Wie läuft was? Informationen zur Förderung

Welche Projekte sind denkbar?

Jugendarbeit: Sie leiten eine Jugendgruppe und planen eine interkulturelle Begegnung zwischen Jugendlichen im der Hochrheinregion. Mit Hilfe des Fonds können Sie geeignete Räume anmieten.

Schulen: Sie als Lehrer/In behandeln in der Schule das Thema Demokratie? Bei einem Besuch auf der jeweils anderen Rheinseite können Sie mit Ihrer Klasse erkunden, wie es die Nachbarn damit halten.

Vereine: Mit einem Brückenfest über den Rhein fördern Sie die Verständigung zwischen den Bürgern. Der Fonds hilft Ihnen dabei.

Umwelt- und Naturschutz: Eine Fachexkursion mit Vortrag soll Umweltgruppen grenzüberschreitend vernetzen. Der Fonds unterstützt Sie dabei.

Kultur: Für einen geplanten Künstlerwettbewerb entlang der Grenze brauchen Sie finanzielle Hilfe für die Umsetzung? Ein Fall für den Kleinprojektefonds.

Sport: Als Sportverein möchten Sie ein grenzüberschreitendes Sportfest mit binationalen Teams ausrichten und beantragen eine Förderung der Logistik.

Wir freuen uns auf Ihre Ideen. Der Phantasie sind (fast) keine Grenzen gesetzt !

Welche Kriterien muss ein Projekt erfüllen?

  • Es muss grenzüberschreitend sein, also zwingend einen Partner in Deutschland und einen in der Schweiz haben.
  • Es muss einen direkten Bezug zur Hochrheinregion haben und auch im Gebiet der Hochrheinkommission(Landkreise Waldshut und Lörrach sowie die Kantone Aargau und Schaffhausen)  angesiedelt sein.
  • Es soll soziale oder kulturelle Kontakte möglichst nachhaltig fördern und ein grenzüberschreitendes Netzwerk schaffen.
  • Es ist als Anschub für eine Initiative mit Langzeitwirkung zu verstehen. Bereits bestehende Projekte können daher nicht gefördert werden.

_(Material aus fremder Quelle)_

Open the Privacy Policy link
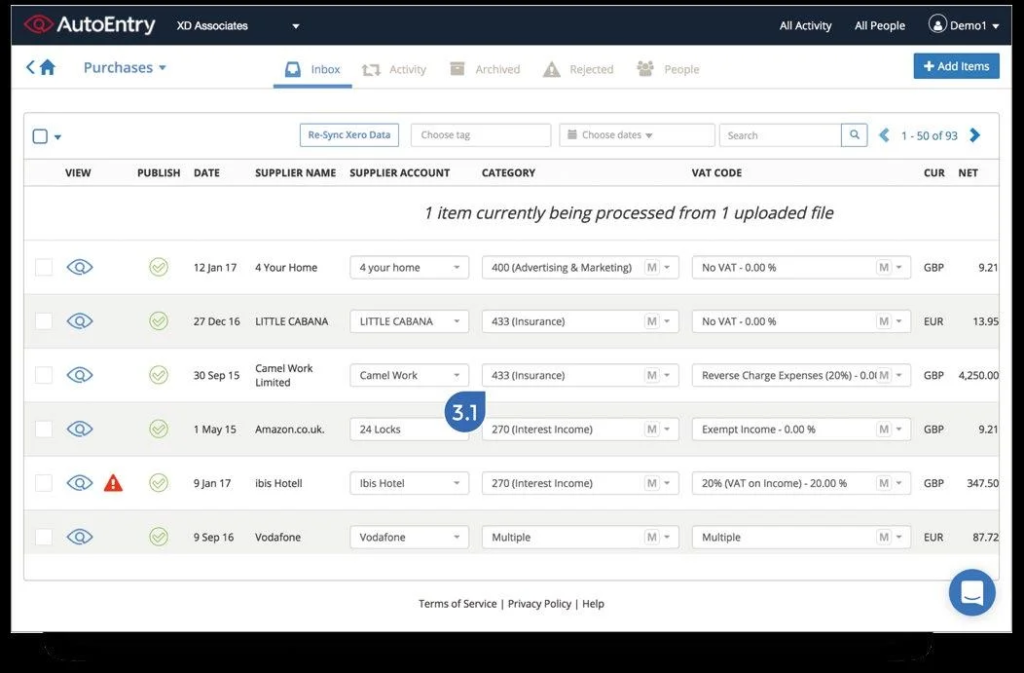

Wie hoch ist die Förderung?

Die Projekte können mit maximal 50 Prozent der förderfähigen Kosten unterstützt werden, die andere Hälfte müssen die Partner selbst tragen. Die Höchstsumme für eine Förderung nach dem Kleinprojektefonds „Begegnungen am Hochrhein“ liegt i.d.R. bei 2.500 Euro.

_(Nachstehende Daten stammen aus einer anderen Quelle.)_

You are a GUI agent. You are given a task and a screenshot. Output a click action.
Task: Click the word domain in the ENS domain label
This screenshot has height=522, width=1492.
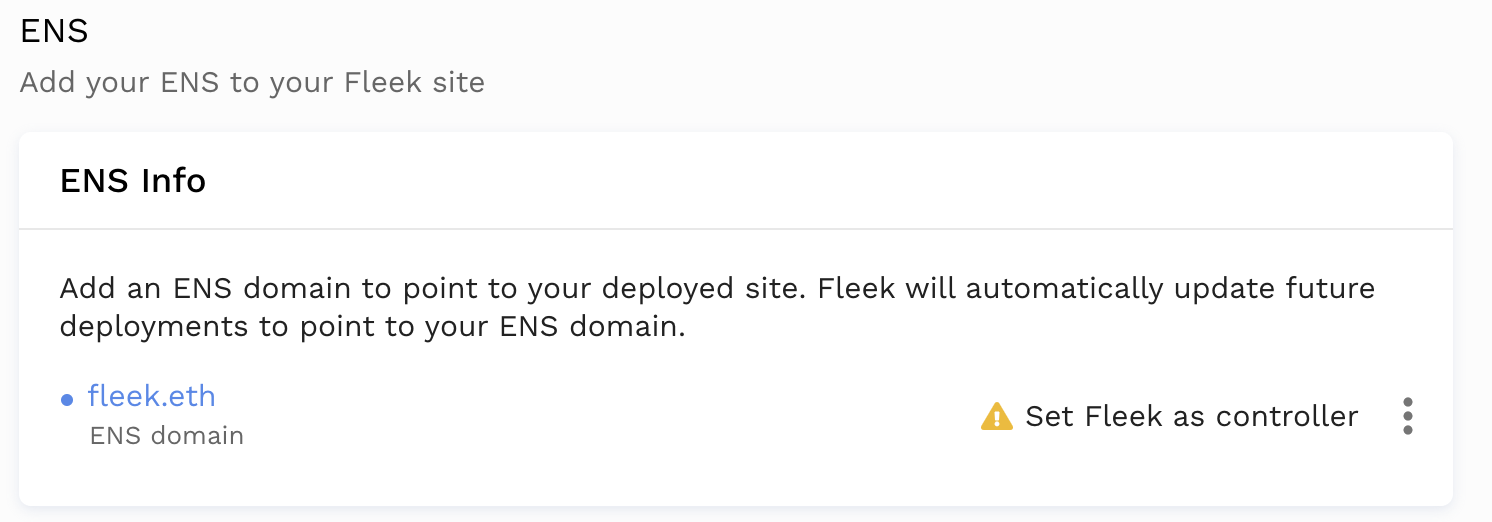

Wer kann Förderanträge stellen?

Für eine Förderung können sich Einzelpersonen, Gruppen, Vereine, Gemeinden, Schulen, Organisationen oder Verbände bewerben, die aus dem Gebiet der Hochrheinkommission kommen – also aus den Landkreisen Waldshut und Lörrach sowie den Kantonen Aargau und Schaffhausen.

Bis wann müssen Anträge eingereicht werden?

Anträge können laufend eingereicht werden.

Bitte setzen Sie sich vor Antragstellung mit der HRK-Geschäftsstelle in Verbindung. Wir beraten Sie gerne und helfen auch beim Ausfüllen des Antragsformulars.

Bitte beachten Sie, dass Ihr Projektantrag spätestens mit Start der Maßnahme genehmigt sein muss, bitte reichen Sie Ihre Unterlagen frühzeitig ein und beachten Sie, dass auch die Geschäftsstelle etwas Zeit für die Antragsprüfung und Genehmigung einplanen muss.

Wo und wie sind Anträge einzureichen?

Reichen Sie Ihren Antrag elektronisch sowie in Papierform mit Ihrer Unterschrift bei der HRK-Geschäftsstelle ein. Benutzen Sie dafür bitte das vorgesehene Formular (siehe Download "Programmdokumente").